> [Prompt] Retype the stretch of data from the line containing "This screenshot has width=680, height=482." through the line containing "Action: click(286, 128)", keeping every character as it appears.

> [Given records]
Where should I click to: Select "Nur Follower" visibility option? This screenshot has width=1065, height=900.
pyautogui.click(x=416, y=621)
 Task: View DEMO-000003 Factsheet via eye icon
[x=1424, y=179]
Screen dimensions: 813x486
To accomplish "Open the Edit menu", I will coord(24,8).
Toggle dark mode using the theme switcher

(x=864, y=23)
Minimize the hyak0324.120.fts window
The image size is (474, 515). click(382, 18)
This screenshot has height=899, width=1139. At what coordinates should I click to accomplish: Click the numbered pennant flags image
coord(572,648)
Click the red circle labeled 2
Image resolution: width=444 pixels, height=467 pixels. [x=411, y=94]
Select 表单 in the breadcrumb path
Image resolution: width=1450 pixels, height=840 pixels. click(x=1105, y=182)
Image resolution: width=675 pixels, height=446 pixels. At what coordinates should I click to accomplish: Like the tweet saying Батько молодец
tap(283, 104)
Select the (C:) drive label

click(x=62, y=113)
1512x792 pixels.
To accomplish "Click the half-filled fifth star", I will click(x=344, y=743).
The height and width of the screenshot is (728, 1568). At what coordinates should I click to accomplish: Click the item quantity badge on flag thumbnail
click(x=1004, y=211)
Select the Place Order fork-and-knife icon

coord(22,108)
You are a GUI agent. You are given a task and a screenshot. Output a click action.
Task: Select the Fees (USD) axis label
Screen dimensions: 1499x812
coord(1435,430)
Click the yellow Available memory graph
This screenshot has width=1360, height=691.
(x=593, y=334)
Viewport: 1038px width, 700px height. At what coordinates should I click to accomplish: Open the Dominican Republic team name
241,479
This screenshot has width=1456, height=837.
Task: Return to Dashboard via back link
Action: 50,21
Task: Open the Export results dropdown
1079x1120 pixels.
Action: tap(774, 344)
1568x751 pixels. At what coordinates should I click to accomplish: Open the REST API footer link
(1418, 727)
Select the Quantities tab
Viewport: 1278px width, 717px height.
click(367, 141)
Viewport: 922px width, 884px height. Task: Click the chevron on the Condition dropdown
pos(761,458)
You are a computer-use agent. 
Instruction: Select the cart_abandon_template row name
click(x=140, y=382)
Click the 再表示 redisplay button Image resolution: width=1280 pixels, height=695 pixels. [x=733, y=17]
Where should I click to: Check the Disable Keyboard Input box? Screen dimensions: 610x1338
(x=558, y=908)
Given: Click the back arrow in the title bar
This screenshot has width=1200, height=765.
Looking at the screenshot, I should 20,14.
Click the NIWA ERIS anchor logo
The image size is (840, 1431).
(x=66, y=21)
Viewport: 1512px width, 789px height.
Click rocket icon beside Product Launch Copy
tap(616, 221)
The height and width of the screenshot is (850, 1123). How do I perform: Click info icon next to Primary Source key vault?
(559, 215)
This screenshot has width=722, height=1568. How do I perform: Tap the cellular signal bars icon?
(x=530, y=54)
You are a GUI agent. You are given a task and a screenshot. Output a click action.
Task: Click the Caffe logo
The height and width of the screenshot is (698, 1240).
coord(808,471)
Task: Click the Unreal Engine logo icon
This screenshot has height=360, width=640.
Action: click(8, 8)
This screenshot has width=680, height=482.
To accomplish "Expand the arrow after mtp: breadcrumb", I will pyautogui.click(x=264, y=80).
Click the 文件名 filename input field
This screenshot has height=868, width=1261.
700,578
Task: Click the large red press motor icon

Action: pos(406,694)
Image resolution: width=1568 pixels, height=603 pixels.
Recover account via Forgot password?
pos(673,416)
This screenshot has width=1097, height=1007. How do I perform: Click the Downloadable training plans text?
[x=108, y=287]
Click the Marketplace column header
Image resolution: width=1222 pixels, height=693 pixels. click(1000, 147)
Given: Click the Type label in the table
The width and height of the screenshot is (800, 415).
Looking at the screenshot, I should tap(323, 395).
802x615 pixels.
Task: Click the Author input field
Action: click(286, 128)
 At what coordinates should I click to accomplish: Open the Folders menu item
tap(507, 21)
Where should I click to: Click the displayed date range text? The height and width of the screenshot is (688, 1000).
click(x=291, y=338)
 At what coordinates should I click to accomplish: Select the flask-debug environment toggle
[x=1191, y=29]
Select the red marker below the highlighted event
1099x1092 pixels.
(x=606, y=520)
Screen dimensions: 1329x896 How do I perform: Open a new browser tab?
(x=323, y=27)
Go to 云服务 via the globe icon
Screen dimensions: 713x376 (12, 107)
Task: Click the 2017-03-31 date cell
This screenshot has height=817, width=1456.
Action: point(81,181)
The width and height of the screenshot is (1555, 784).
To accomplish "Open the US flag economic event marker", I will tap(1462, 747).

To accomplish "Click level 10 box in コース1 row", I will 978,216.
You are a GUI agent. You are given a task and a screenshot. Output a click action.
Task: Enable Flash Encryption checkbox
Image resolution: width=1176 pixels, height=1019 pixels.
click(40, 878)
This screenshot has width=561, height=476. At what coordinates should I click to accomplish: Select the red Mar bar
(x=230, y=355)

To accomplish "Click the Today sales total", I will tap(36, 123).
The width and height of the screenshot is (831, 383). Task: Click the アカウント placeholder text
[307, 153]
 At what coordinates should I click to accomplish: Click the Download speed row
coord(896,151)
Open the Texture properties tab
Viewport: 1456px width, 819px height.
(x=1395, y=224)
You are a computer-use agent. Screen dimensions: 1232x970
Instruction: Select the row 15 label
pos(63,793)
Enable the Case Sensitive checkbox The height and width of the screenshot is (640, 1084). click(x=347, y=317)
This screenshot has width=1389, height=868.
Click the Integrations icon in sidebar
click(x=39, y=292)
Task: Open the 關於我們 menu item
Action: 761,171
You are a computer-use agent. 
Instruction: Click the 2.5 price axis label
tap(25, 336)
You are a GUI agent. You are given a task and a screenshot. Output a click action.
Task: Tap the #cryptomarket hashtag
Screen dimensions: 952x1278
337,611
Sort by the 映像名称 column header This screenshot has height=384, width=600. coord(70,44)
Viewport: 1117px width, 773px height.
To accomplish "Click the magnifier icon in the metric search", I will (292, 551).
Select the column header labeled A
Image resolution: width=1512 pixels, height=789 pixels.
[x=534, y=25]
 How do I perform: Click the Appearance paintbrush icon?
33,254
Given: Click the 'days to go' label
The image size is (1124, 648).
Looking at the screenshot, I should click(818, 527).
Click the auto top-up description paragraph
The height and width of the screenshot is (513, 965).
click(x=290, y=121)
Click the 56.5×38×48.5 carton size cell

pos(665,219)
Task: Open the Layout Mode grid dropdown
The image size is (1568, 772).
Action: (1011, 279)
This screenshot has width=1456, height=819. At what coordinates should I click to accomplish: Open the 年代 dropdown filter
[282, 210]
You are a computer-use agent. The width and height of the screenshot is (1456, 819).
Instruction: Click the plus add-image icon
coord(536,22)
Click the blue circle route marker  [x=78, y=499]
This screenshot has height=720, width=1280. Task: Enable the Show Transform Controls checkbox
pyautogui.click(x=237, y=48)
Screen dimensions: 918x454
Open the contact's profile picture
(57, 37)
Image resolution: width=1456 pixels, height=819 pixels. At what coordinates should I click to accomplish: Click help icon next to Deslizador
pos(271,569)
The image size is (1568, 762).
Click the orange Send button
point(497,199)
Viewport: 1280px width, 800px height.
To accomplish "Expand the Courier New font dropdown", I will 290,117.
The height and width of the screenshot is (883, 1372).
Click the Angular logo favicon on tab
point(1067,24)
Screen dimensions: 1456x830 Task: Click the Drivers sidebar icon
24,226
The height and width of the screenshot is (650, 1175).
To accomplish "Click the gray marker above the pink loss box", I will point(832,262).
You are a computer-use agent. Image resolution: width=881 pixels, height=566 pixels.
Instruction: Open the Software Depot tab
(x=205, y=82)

> [Exercise output]
This screenshot has width=680, height=482.
To accomplish "Expand the arrow after mtp: breadcrumb", I will pyautogui.click(x=264, y=80).
Click the 文件名 filename input field
This screenshot has height=868, width=1261.
700,578
Task: Click the large red press motor icon

Action: pos(406,694)
Image resolution: width=1568 pixels, height=603 pixels.
Recover account via Forgot password?
pos(673,416)
This screenshot has width=1097, height=1007. How do I perform: Click the Downloadable training plans text?
[x=108, y=287]
Click the Marketplace column header
Image resolution: width=1222 pixels, height=693 pixels. click(1000, 147)
Given: Click the Type label in the table
The width and height of the screenshot is (800, 415).
Looking at the screenshot, I should tap(323, 395).
802x615 pixels.
Task: Click the Author input field
Action: click(286, 128)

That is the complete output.